RIDGEFIELD, Conn. -- Through a nonprofit organization in Ridgefield called A Better Chance, eight teenage girls are getting a chance to reach their maximum potential — all while giving back to their community.
According to RABC Co-President Jeanne Manto, Ridgefield's chapter is one of 26 community school programs in the United States associated with A Better Chance Inc. Its mission is to provide educational opportunities to gifted minority students from schools in impoverished areas.
“Once you get to know these girls one-on-one, it brings a whole new meaning to this program," Manto said.
"These girls work hard. They have to maintain a certain grade point average to stay in the program," she said, adding that the average house GPA is 3.72.
RABC helps the girls develop — both socially and academically, so that they are not only prepared for college, but also can excel in their future careers.

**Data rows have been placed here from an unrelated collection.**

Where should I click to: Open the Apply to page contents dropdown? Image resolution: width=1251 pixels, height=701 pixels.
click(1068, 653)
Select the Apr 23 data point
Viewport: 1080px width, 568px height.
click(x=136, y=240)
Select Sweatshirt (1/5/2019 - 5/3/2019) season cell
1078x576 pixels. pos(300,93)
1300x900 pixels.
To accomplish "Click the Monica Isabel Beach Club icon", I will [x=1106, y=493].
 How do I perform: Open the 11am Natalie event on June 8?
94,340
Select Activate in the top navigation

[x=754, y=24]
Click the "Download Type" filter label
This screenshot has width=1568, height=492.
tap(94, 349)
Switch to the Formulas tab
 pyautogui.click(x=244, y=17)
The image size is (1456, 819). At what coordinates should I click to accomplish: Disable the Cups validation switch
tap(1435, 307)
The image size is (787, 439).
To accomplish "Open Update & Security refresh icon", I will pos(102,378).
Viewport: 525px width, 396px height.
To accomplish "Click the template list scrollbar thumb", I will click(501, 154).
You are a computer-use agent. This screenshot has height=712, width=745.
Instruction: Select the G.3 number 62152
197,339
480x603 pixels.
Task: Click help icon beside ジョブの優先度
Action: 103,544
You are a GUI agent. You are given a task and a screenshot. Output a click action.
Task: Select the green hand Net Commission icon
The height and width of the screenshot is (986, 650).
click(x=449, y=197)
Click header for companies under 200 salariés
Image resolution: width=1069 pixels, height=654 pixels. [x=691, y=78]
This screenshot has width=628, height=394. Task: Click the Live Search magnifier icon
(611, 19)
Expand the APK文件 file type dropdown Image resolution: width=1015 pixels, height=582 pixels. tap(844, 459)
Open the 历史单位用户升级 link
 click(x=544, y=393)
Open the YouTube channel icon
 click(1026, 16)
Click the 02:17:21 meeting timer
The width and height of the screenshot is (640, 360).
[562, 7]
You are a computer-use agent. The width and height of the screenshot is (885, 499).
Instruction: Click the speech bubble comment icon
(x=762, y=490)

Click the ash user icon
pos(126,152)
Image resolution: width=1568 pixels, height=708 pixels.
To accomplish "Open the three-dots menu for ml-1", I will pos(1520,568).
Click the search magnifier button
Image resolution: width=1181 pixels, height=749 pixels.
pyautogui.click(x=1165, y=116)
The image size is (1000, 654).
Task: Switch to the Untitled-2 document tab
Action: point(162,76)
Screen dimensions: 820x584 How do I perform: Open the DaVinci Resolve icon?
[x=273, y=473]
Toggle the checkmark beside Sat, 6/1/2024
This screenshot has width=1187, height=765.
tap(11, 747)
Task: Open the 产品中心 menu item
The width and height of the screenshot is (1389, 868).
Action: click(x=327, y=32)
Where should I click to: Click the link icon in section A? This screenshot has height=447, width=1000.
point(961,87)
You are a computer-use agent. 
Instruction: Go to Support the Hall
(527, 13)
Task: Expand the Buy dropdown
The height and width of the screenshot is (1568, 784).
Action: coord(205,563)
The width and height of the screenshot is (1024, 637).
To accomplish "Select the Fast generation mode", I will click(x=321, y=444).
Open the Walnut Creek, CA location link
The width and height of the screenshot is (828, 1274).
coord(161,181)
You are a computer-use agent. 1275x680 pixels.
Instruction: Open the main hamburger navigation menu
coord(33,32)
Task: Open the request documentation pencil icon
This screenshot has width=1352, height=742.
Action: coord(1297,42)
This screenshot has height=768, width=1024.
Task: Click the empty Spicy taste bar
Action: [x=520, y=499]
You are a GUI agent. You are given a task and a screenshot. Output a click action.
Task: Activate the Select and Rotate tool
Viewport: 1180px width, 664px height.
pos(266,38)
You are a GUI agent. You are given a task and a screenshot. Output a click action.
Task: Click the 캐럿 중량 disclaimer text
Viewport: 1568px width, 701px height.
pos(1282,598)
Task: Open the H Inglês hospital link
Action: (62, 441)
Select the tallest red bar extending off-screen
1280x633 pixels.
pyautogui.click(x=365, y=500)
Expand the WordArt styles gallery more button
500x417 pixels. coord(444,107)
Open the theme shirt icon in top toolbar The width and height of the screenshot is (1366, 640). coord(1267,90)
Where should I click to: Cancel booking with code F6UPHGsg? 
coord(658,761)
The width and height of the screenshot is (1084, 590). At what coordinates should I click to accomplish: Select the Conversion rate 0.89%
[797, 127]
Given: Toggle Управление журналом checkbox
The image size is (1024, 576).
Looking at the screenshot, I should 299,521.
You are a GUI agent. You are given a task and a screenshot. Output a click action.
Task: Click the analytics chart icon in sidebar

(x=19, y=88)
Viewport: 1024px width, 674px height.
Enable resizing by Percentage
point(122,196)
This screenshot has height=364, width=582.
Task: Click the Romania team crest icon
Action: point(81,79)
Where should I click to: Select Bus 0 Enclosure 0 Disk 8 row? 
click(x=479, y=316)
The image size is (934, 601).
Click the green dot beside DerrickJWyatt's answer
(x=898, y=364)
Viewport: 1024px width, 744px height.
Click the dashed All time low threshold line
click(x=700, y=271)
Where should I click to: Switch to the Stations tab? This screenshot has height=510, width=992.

The program is free for the girls. There is a competitive interview process to be accepted, and they all need to be strong students, according to Manto.
The eight girls — who are in grades 9 to 12 — live together in a house in town and all attend Ridgefield High School.
To stay in the program, they must maintain good grades and participate in their share of household chores and responsibilities.
The girls are provided with a cook, as well as a driver for transportation to school-related functions and activities.
While they live in the house, they're under the care of the resident directors with the guidance of other program volunteers.
The girls must adjust to a lot at a young age, said Manto, a Ridgefield resident.
"At the age of 13, being put into a dormitory-type situation and going to a school that’s drastically different from what they're used to can sometimes be hard for them," she said.
But the community benefits enormously from the diversity brought by the ABC scholars. Ridgefield High students get the opportunity to form connections with peers from different racial and social and economic backgrounds.
"These girls open the eyes to other kids about people with different backgrounds and [possibly different] viewpoints on life.
"These are the types of relationships the students will be encountering for the rest of their lives," she said.
In addition, RABC students volunteer at local boys and girls clubs and food drives. "They have volunteered with Danbury Hospital, The Dorothy Day Soup Kitchen, the Ridgefield Library and the Ridgefield Food Pantry,” she said.
Manto said she sees first-hand the positive impact of the program.
"I see them go on to college and come back and speak to the current girls about all they have accomplished," she said.
RABC spends $155,000 per year for all the scholars — or about $19,375 per scholar per year, according to Manto.
“All our money is raised through private and corporate donations in connection with our three main fundraising events: the Fall Festival, the Winter Gala and our Golf Outing,” Manto said.
Since 1987, 46 Ridgefield ABC Scholars have graduated from Ridgefield High School and gone on to major universities and colleges.
Danbury resident Michelle James of Danbury is co-president of RABC. She and Manto, who works full time as president of an international relocation company, are both volunteers with RABC.